Collected data
•••
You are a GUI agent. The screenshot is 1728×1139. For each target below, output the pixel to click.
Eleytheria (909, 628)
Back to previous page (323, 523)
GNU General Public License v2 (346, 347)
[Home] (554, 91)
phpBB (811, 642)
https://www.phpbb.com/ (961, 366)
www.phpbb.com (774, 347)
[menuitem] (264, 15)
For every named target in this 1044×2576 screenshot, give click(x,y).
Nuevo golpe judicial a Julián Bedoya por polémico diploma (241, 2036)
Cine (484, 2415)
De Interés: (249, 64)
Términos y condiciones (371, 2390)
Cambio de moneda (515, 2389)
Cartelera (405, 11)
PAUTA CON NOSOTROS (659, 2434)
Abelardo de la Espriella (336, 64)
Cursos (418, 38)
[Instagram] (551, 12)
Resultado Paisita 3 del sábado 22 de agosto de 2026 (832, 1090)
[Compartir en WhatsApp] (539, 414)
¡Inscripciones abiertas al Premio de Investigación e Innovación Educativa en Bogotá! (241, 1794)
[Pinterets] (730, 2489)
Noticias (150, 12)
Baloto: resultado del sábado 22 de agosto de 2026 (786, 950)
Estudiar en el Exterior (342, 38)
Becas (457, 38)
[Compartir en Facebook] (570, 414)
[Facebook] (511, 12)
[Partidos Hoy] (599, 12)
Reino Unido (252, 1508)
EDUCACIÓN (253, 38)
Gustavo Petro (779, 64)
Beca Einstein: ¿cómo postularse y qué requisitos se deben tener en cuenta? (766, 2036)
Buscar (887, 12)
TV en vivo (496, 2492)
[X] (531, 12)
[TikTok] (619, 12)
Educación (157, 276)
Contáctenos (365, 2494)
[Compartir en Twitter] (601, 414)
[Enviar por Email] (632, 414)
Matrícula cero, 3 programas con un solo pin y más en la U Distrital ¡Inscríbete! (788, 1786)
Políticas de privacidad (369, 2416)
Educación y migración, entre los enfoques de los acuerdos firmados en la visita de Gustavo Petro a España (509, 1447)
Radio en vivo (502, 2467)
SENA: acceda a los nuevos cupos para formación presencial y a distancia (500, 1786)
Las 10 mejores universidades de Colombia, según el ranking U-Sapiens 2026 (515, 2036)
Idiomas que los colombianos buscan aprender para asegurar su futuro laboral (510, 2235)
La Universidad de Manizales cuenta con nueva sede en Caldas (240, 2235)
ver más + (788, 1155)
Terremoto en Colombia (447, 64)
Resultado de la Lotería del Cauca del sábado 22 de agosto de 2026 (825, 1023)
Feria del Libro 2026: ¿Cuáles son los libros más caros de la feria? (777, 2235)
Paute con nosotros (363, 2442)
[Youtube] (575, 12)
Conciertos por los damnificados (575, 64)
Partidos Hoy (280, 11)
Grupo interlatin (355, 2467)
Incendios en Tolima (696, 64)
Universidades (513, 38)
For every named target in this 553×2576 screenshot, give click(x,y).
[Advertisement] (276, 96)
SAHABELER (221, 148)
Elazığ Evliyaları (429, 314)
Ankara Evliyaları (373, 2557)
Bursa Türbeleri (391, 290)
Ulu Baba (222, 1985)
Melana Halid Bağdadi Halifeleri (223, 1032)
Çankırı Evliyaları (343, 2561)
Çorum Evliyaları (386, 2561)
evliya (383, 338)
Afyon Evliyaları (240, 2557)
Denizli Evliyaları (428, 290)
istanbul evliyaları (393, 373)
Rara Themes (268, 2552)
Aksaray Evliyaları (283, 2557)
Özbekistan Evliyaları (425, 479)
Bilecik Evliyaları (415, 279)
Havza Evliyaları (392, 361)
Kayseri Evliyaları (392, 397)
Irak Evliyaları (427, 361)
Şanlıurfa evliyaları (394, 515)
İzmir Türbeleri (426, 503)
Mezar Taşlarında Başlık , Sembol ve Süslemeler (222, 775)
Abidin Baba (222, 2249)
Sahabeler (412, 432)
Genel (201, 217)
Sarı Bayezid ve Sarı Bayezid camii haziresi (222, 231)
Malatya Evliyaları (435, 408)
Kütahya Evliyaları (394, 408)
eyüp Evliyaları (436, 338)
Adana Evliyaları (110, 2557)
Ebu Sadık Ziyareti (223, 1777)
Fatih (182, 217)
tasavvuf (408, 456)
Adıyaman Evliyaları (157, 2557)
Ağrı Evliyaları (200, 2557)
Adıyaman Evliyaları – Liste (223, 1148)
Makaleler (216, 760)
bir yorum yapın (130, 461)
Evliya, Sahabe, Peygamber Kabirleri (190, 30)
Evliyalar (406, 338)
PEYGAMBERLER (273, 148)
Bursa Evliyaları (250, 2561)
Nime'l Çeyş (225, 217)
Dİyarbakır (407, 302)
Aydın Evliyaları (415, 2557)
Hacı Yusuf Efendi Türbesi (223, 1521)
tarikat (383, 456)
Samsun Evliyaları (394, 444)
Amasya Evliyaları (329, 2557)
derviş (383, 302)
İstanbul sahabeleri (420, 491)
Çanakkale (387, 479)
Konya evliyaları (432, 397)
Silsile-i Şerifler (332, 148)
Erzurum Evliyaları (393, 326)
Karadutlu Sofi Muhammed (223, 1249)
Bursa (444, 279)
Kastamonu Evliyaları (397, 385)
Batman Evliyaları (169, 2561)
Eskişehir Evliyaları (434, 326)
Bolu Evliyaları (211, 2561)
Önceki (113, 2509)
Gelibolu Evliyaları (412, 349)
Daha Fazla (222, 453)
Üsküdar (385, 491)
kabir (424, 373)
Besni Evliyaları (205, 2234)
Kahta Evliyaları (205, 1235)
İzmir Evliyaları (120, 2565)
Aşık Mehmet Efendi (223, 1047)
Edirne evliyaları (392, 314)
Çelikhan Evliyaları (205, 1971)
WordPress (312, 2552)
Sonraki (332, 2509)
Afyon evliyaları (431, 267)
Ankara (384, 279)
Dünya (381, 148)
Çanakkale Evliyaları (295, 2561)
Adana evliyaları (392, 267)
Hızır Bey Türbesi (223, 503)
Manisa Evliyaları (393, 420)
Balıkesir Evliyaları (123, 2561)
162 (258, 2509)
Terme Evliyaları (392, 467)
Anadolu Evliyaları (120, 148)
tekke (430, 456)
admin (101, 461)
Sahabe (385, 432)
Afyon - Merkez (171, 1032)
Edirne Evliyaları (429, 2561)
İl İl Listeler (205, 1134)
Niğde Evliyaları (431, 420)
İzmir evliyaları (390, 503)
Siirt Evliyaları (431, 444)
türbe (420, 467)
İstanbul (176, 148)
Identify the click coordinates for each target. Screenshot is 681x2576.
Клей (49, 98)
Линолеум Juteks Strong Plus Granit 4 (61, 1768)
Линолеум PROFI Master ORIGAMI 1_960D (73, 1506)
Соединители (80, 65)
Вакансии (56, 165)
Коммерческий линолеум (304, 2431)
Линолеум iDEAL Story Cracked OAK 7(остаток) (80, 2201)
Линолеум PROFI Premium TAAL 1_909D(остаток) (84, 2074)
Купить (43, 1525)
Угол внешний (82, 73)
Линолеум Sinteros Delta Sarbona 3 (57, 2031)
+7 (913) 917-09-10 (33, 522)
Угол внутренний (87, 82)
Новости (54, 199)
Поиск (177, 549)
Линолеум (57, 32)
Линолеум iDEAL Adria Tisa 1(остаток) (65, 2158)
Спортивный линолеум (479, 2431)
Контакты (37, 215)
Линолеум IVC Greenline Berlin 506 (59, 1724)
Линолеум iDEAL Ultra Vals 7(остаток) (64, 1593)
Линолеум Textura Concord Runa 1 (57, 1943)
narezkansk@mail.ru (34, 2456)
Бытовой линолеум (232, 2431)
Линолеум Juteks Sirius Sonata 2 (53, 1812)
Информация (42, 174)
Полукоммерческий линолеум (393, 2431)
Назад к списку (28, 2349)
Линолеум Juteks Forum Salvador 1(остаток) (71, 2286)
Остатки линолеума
•••
Directions for this task:
When the entries above show the word "named" in a line, copy that line out.

Task solution:
For every named target in this 1044×2576 screenshot, give click(x,y).
For every named target in this 553×2576 screenshot, give click(x,y).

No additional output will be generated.